There are no accommodations at the post office, but Gao Ceng has found that the Naqu Hotel, just up the road, has a dormitory-style room with five beds. There is no shower, neither in the room nor in the building. The guys have already spotted public showers down the street (a big advantage of being able to read Chinese; this kind of stuff goes completely unnoticed to Brice and I) so they aren't bothered by the lack of shower facilities at the hotel. Gao Ceng has been quoted a price of 40 yuan per bed. "Let's take it."

Inside the lobby the reception clerk sees me and says "eighty yuan for foreigners." Rather than settle for the discriminatory pricing, I make a stink.

"China's part of the world market now. Firms can't do this anymore." The receptionist holds fast to her position. I up the ante by saying this is a "cheat-the-foreigner" approach to business.

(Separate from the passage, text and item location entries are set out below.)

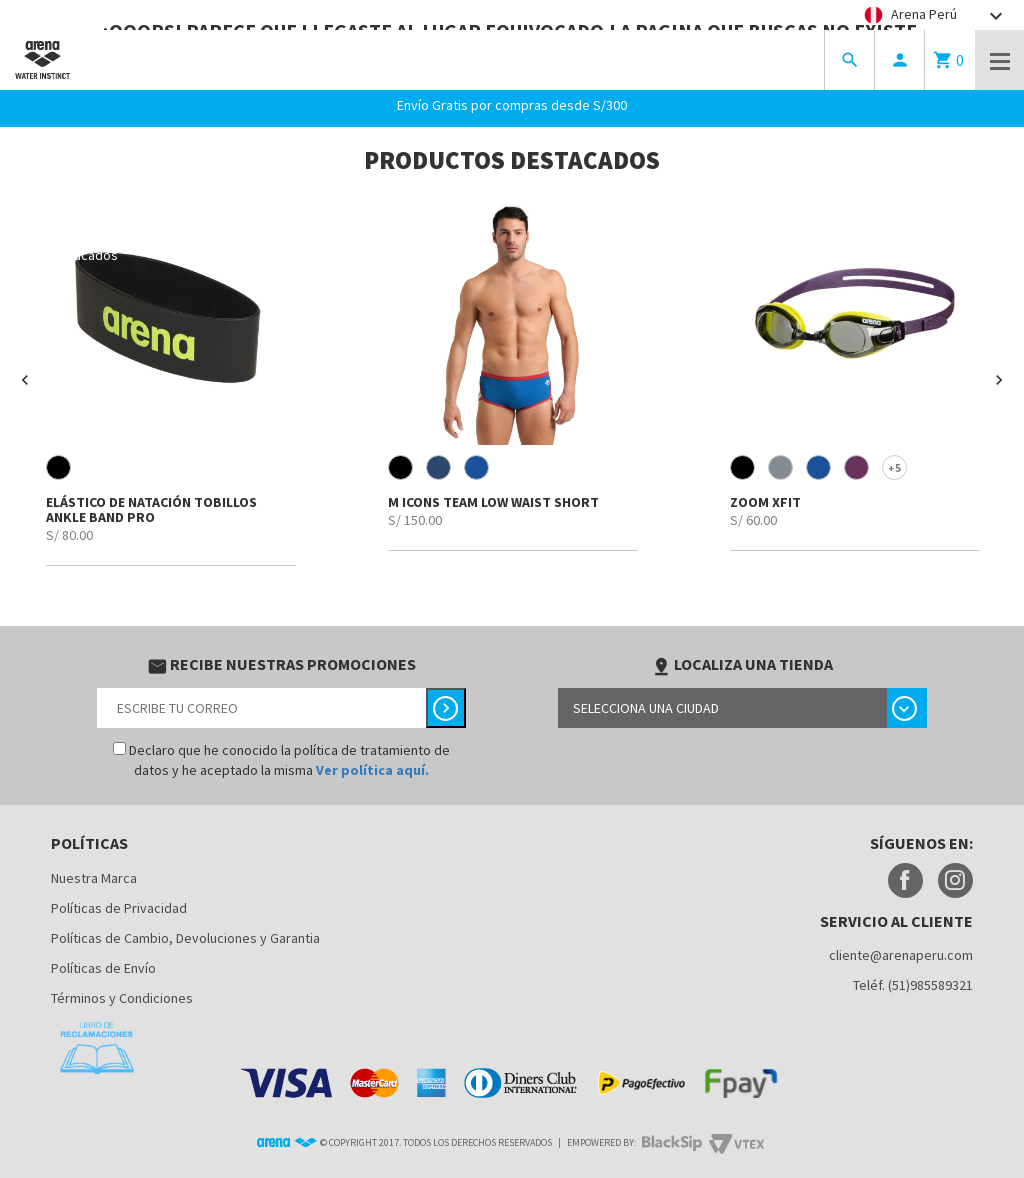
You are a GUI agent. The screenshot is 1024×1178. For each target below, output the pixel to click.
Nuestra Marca (94, 878)
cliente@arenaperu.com (901, 955)
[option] (171, 381)
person (900, 60)
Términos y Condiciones (122, 998)
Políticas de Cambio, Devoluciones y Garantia (185, 938)
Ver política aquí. (372, 770)
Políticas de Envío (103, 968)
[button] (25, 380)
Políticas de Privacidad (119, 908)
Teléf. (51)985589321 (913, 985)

"You're calling us cheaters now!" the assistant manager shouts. "Well, there are no beds available at all. Not for you and not for your Chinese friends." At this the Chinese go ballistic. Fangkun jumps from his chair and says “No Way! You just quoted us a room and a price, nobody has come in for it since then!” These guys are incensed, so the receptionist relents. But the foreigners still must pay double. Seeking a way out of this impasse, we get the hotel manager on the line, by cell phone.

Naqu has a future as a tourist destination, or so it is thought, and the manager sees the value of reputation. The foreigners can pay 40 each.

Next step is to register. "Where is your permit?" the receptionist asks. I show her the Chinese visa in my passport but that's not good enough. Foreigners should have Tibet travel permits. "It looks like this," she says, holding up a sheet of paper with a group of names on it and a police stamp.

I'm in a cold sweat, thinking a million miles an hour of how to deal with this. Should we just cancel and try to go sleep in the back of some restaurant? Are we going to wind up with a visit from the police if we force our way in here? It wouldn't be unprecedented. We'd found during the 1995 trip and other travels in China that merely getting into a hotel is not a guarantee that you're allowed to stay there. Late in the evening the police, called the Public Security Bureau, or "Gong An" in Chinese, check the registration books of hotels. If they see a foreigner on the list, and the town is not officially open to tourism, they will descend on the unsuspecting foreigner and read them the law. The maximum fine is $100 and the foreigner will be instructed not to leave the premises and will be escorted onto a bus out of town the following morning. I'm inclined to gamble on this one; I have a good feeling about it. We're with the guys, too; maybe that will offer some cover.

"We don't need a permit," I tell the woman. "These aren't required in Tibet anymore." Now she's in a quandary. She's been told to offer us beds, for 40 yuan, but she's also supposed to check our documents. We don't have any.

"I'll put you on the registration of these guys," she says, pointing to our Chinese friends. More likely than not she won't record our presence. Brice and I are a bit nervous all the same. We're happy to have beds, but we just wonder when the cops will show.

The five of us go out that night and treat ourselves to a big Sichuanese ‘hot pot’ meal. We've brought along our toiletries because we'll stop by the showers on the way home. It's the first washing since Golmud. We agree that tomorrow will be a rest day. The horse-racing festival will begin and everyone's excited to have a look.